___ Strona ___
W ostatniej chwili…

W sobotę razem z członkiniami i sympatyczkami olkuskiego koła Światowego Związku Żołnierzy Armii Krajowej miałam okazję przeprowadzić wywiad należący do kategorii tych, które na zawsze pozostaną w pamięci.  W słoneczne popołudnie odwiedziłyśmy prawdopodobnie ostatniego żyjącego dotąd w powiecie olkuskim weterana Polskich Sił Zbrojnych na Zachodzie Józefa Kowalika. Gdy weszłyśmy do jego domu, czekał na nas z już przygotowanym albumem ze zdjęciami oraz ekscytacją w oczach. Rozstawiłyśmy kamerę, włączyłyśmy nagrywanie i nieświadome tego, że za chwilę poznamy jeden z najciekawszych życiorysów, zamieniłyśmy się w słuch.

Pan Józef Kowalik urodził się w 1926 roku, a dzieciństwo spędził na Wołyniu. Po wybuchu wojny, na jego rodzinę spadły represje ze strony Sowietów: pewnego dnia o godzinie 4:00 nad ranem ich dom otoczyło wojsko, a rodzina Kowalików dostała 40 minut na spakowanie dobytku życia, po czym wpędzono ich do wagonu towarowego. Podróż w nieludzkich warunkach trwała około dwóch miesięcy. Na Syberii młody Józef, wraz z braćmi, pracował w tartaku. Były to dwa lata spędzone w głodzie, zimnie oraz wielkiej nędzy.

W 1942, już po ataku Rzeszy na Związek Radziecki, pan Józef i jego bracia mogli nareszcie opuścić miejsce zesłania. W tym czasie formowano także Armię Andersa: „Cywile organizowali się blisko wojska, które dzieliło się jedzeniem. To straszne jak tam ludzie głodowali i chorowali” – wspomina nasz rozmówca. Pan Józef przebył długą drogę (w czasie której m.in. przeszedł malarię) przez Uzbekistan, Iran, Irak, Palestynę oraz Liban, aż do Heliopolis koło Kairu, gdzie został Junakiem w Lotniczej Szkole Technicznej dla Małoletnich. Tak rozpoczęła się również jego służba w Polskich Siłach Powietrznych: „W szkole panowała surowa dyscyplina. Otrzymałem tam fachowe wykształcenie, zostając mechanikiem samolotów. Był to dla mnie bardzo szczęśliwy czas, po tym wszystkim, co przeszedłem na Syberii. Blisko szkoły było metro, więc w wolne dni jeździliśmy do Kairu. Dwa razy wyszedłem na piramidę Cheopsa”. Zachowało się nawet zdjęcie młodego Józefa Kowalika z kolegami ze szkoły lotniczej przed tą ikoniczną piramidą. Jego starsi bracia walczyli z kolei na froncie, jeden z nich zginął pod Monte Cassino. Po odbytej służbie w 1945 roku, nasz rozmówca wyjechał do Stanów Zjednoczonych, regularnie odwiedzając jednak Polskę.
___
**Zadanie pisemne 1**
Ile czasu dostała rodzina Kowalików na spakowanie dobytku według tekstu o Józefie Kowaliku?
**Zadanie pisemne 2**
Wyodrębnij z tekstu o Józefie Kowaliku dokładny fragment od słów „Pan Józef Kowalik” do słów „zimnie oraz wielkiej nędzy.”.
Dalsze pozycje pochodzą z innego źródła niż tekst.
___ Dostarczone informacje ___
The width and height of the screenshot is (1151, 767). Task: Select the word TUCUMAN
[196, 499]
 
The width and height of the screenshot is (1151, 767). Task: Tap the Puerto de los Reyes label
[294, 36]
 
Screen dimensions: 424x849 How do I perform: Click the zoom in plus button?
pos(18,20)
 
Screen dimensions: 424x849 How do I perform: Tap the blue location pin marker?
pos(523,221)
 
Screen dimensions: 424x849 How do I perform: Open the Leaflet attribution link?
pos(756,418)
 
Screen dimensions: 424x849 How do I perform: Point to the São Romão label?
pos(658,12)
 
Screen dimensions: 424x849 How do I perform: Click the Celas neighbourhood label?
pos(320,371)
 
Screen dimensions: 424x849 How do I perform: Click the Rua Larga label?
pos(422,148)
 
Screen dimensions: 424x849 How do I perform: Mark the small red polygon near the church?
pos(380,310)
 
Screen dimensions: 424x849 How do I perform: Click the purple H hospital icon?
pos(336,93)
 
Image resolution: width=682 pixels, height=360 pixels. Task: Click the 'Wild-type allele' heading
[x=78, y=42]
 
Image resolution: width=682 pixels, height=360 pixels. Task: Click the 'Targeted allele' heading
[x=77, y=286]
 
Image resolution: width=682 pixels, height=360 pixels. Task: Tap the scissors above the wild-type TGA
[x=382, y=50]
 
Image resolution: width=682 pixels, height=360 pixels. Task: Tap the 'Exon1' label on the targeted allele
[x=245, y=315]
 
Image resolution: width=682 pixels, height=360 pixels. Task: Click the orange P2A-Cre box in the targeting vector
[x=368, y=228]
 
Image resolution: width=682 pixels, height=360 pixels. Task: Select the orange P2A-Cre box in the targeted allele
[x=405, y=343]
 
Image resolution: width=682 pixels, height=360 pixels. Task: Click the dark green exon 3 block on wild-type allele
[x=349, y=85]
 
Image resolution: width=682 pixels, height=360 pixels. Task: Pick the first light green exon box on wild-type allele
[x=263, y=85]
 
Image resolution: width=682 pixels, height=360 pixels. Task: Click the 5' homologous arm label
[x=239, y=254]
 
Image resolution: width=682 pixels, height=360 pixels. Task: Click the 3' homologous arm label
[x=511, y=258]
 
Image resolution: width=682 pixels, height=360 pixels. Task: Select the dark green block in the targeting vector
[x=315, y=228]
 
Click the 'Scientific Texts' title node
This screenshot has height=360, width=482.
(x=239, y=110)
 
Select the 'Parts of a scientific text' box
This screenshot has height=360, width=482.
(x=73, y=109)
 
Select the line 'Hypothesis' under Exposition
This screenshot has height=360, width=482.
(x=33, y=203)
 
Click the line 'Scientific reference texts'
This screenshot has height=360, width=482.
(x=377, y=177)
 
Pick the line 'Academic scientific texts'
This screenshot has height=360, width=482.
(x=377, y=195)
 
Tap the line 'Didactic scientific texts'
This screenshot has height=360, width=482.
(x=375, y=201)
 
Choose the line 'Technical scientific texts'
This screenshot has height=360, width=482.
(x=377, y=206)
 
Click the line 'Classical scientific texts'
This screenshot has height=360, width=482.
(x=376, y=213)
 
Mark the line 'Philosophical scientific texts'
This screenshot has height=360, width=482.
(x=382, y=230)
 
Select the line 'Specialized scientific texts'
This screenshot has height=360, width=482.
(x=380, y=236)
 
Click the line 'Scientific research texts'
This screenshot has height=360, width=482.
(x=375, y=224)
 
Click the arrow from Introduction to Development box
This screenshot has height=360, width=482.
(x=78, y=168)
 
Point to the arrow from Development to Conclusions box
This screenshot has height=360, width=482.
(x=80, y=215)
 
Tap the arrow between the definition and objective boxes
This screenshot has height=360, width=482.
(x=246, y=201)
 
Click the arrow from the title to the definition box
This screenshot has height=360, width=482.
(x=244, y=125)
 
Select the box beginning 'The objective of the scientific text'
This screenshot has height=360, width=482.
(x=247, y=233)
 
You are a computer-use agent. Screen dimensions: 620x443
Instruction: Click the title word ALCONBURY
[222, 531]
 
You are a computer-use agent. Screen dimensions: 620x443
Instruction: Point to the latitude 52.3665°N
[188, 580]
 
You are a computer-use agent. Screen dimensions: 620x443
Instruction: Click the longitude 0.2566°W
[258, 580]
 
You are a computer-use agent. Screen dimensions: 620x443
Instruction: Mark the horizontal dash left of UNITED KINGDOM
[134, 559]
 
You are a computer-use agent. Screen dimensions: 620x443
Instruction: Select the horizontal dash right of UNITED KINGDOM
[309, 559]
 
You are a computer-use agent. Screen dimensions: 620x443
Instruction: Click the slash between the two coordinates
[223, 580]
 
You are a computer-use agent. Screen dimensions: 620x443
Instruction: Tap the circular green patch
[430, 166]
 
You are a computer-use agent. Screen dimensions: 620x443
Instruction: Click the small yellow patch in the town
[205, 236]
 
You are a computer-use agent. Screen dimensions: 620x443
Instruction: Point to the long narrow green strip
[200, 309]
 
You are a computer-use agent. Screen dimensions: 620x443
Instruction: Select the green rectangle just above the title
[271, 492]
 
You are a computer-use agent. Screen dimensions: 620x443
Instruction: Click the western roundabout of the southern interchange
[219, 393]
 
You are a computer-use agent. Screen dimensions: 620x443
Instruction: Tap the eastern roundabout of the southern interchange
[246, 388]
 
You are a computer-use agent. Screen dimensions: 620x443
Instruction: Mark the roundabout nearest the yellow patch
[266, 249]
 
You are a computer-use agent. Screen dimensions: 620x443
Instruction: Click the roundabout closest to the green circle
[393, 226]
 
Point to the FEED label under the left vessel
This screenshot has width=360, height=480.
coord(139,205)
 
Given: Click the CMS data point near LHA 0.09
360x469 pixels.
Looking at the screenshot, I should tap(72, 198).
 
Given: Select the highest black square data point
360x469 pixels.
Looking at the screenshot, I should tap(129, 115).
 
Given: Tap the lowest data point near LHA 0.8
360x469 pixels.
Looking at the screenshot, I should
___
**Odpowiedź 1**
40 minut.

**Odpowiedź 2**
Pan Józef Kowalik urodził się w 1926 roku, a dzieciństwo spędził na Wołyniu. Po wybuchu wojny, na jego rodzinę spadły represje ze strony Sowietów: pewnego dnia o godzinie 4:00 nad ranem ich dom otoczyło wojsko, a rodzina Kowalików dostała 40 minut na spakowanie dobytku życia, po czym wpędzono ich do wagonu towarowego. Podróż w nieludzkich warunkach trwała około dwóch miesięcy. Na Syberii młody Józef, wraz z braćmi, pracował w tartaku. Były to dwa lata spędzone w głodzie, zimnie oraz wielkiej nędzy.